Segment Open

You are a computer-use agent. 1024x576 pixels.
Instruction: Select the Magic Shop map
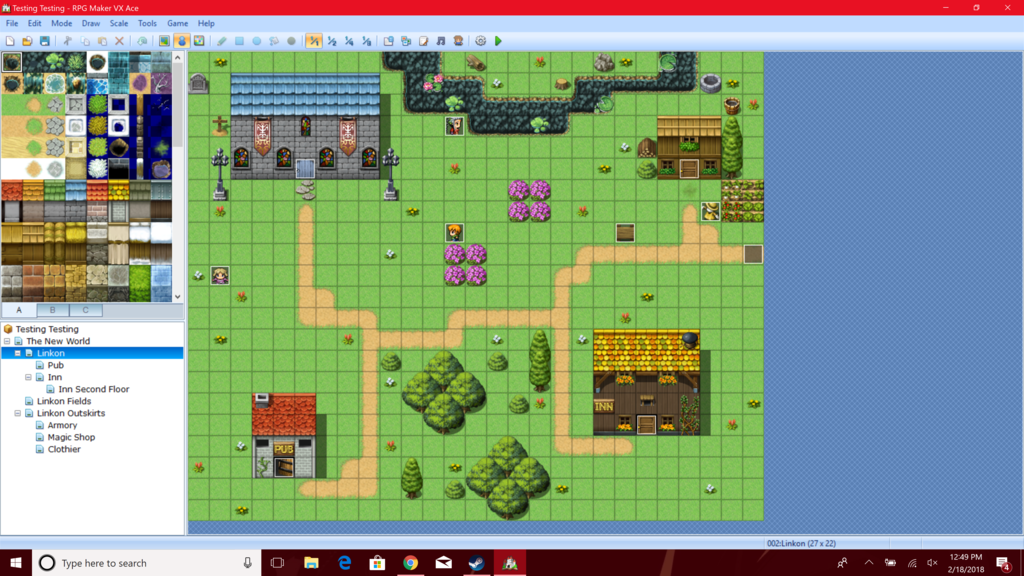[x=71, y=437]
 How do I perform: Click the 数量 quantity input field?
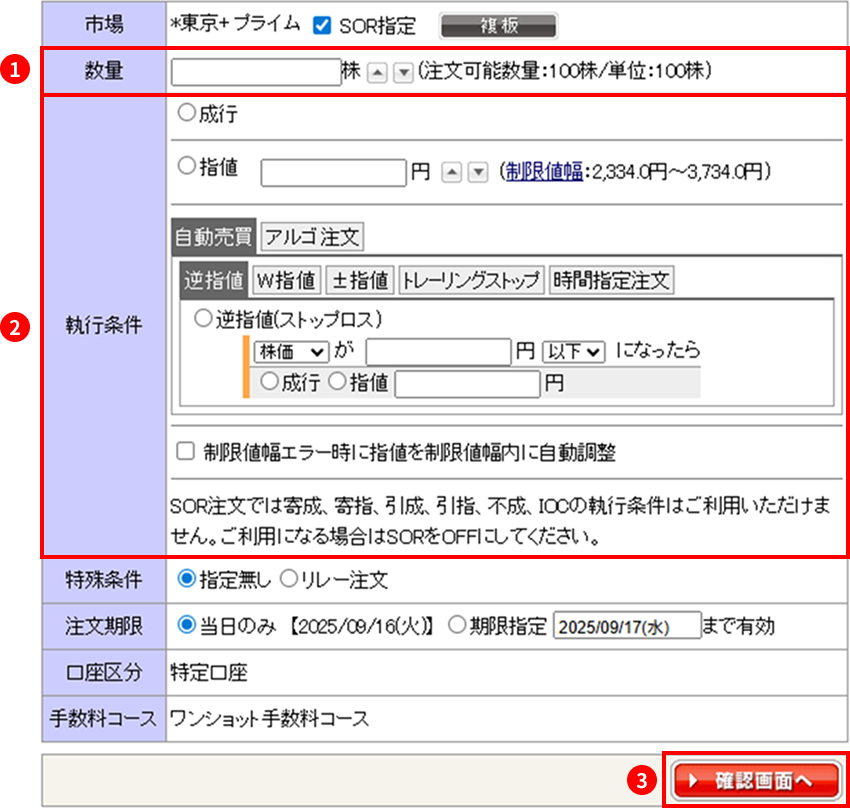[256, 72]
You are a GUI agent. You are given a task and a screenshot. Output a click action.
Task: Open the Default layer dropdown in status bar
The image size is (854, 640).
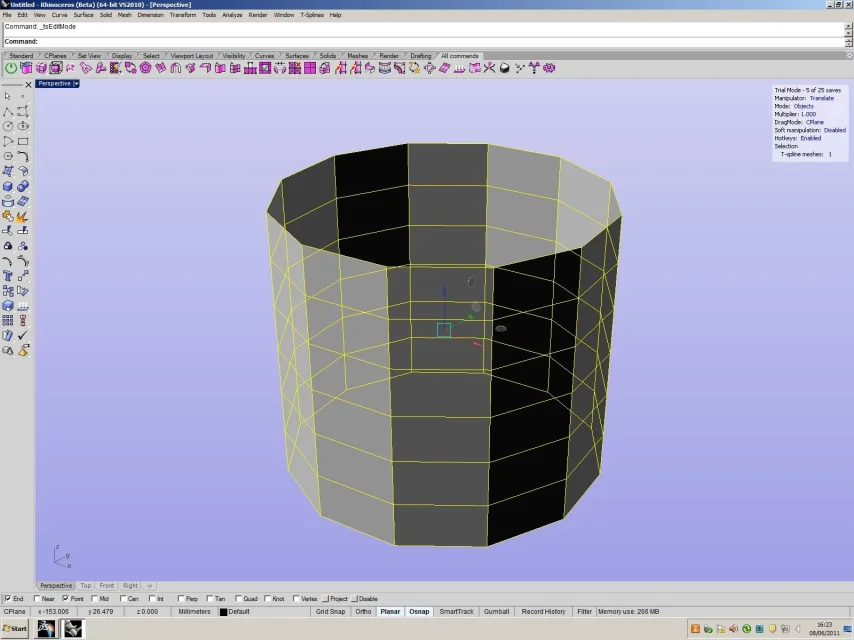[240, 611]
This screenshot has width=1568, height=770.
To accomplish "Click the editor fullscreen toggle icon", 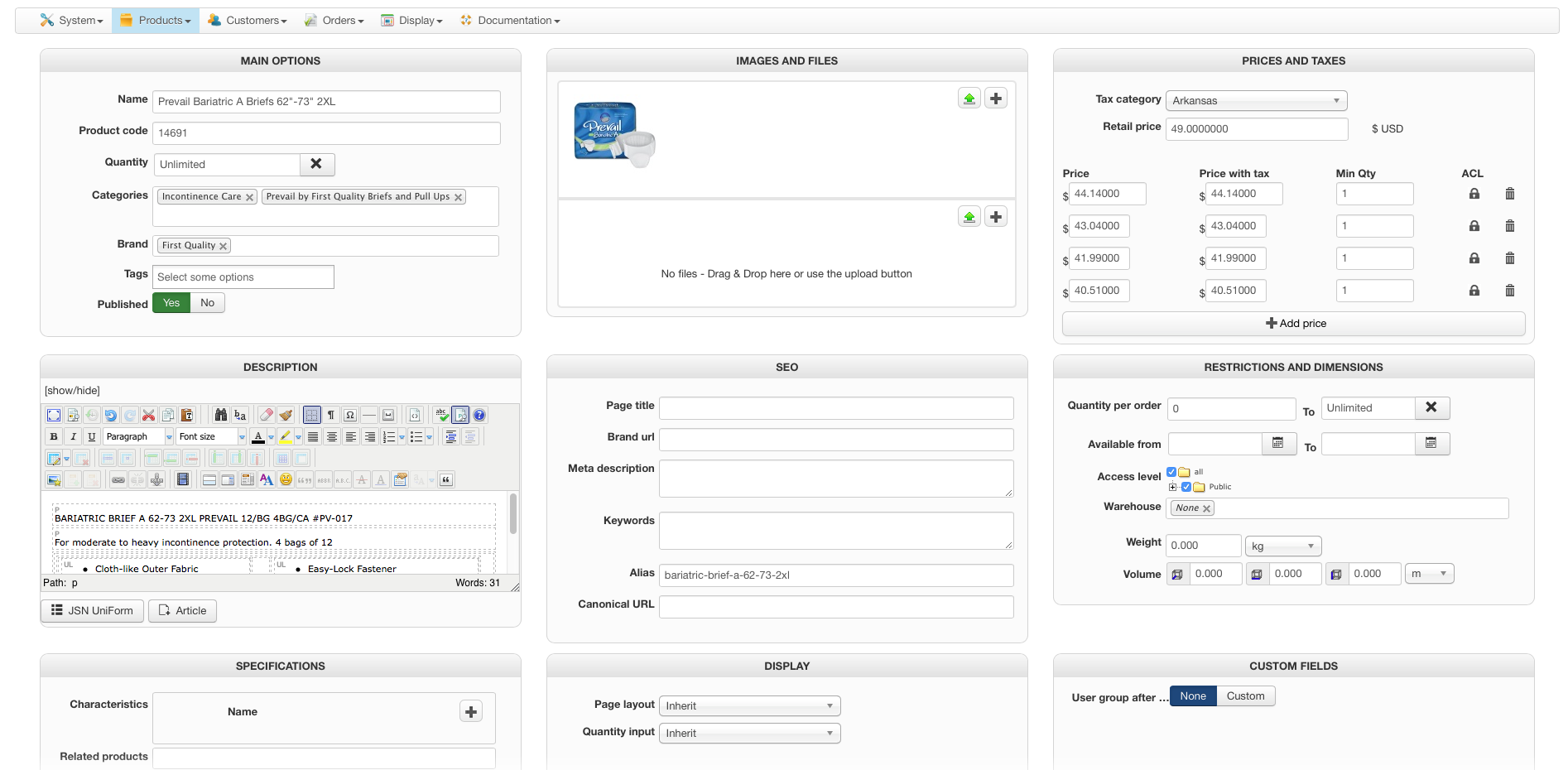I will (x=54, y=415).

Segment Closed

| What the exercise asks |
Your reply should be one number, namely how many lines of the material contain "screenshot".

| Solution to this exercise |
2